Copying rule for the data below: take the line containing "Task: Click the Sync and import arrows icon" and every line after it to the end, exactly, and drop all pictures.

====================

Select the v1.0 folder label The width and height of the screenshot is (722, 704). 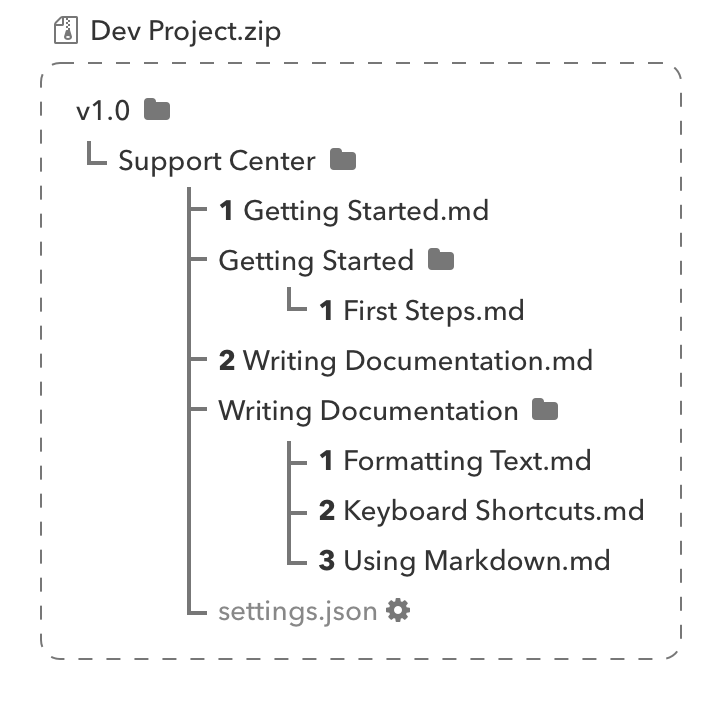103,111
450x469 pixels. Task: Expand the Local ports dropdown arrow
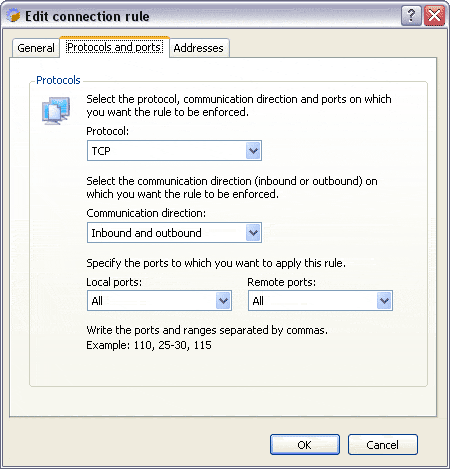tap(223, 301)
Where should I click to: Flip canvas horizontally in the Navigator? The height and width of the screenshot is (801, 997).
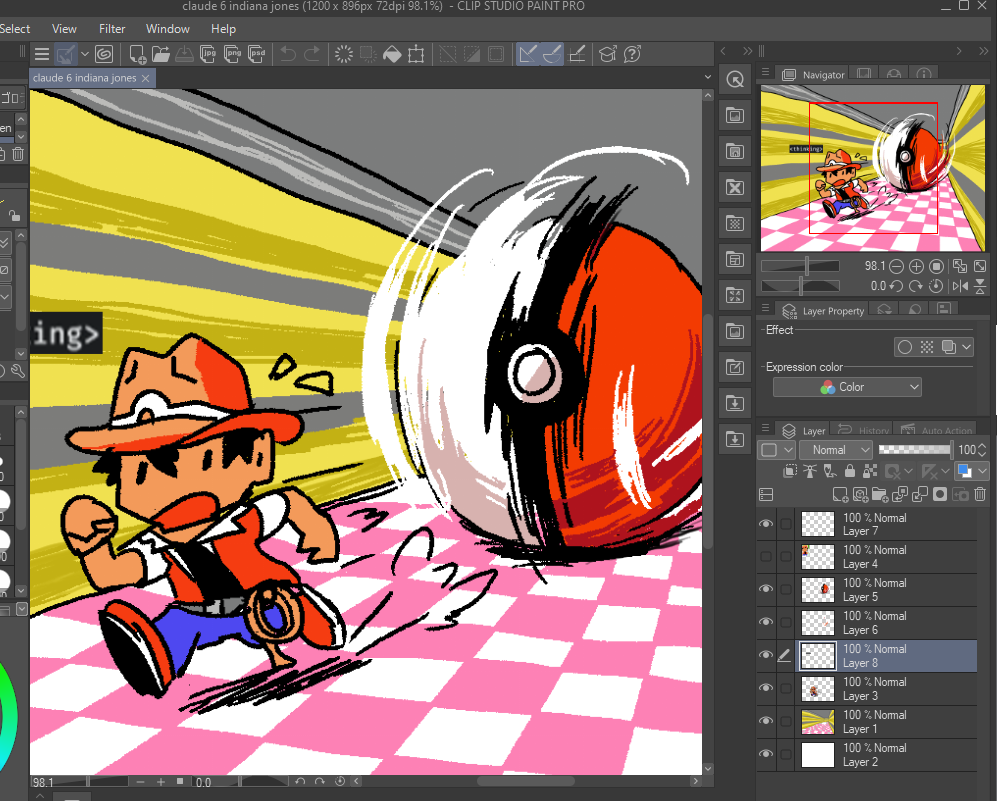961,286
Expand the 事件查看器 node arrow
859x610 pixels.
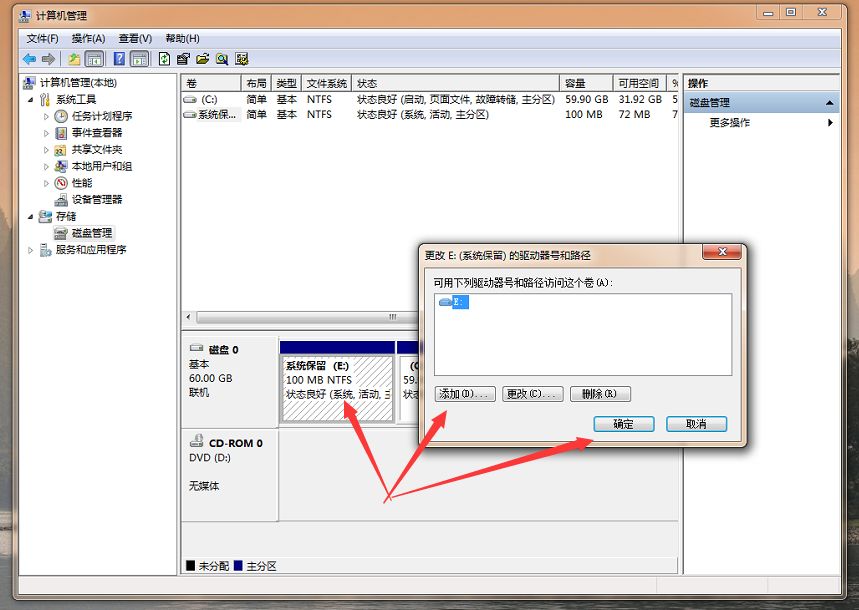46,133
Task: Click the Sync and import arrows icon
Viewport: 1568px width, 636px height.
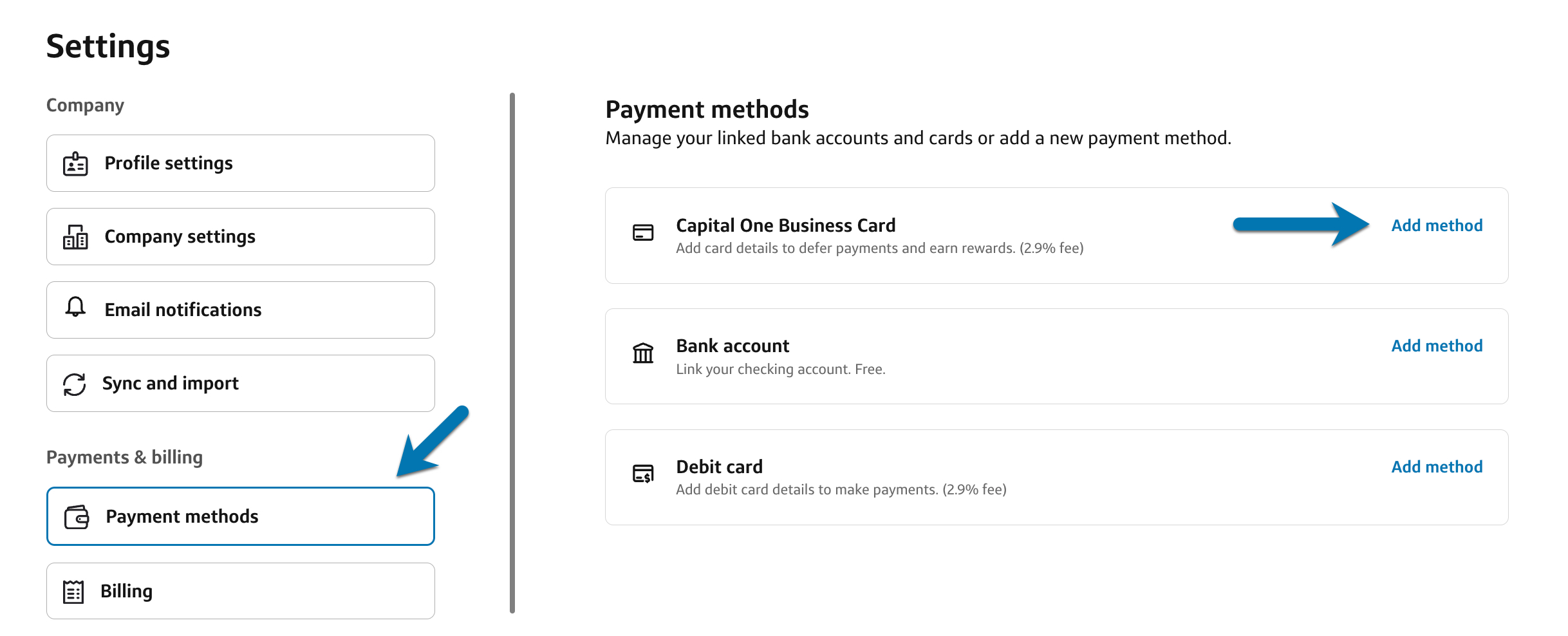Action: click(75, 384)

====================

- Response to the task:
Task: Click the Sync and import arrows icon
Viewport: 1568px width, 636px height.
Action: click(75, 384)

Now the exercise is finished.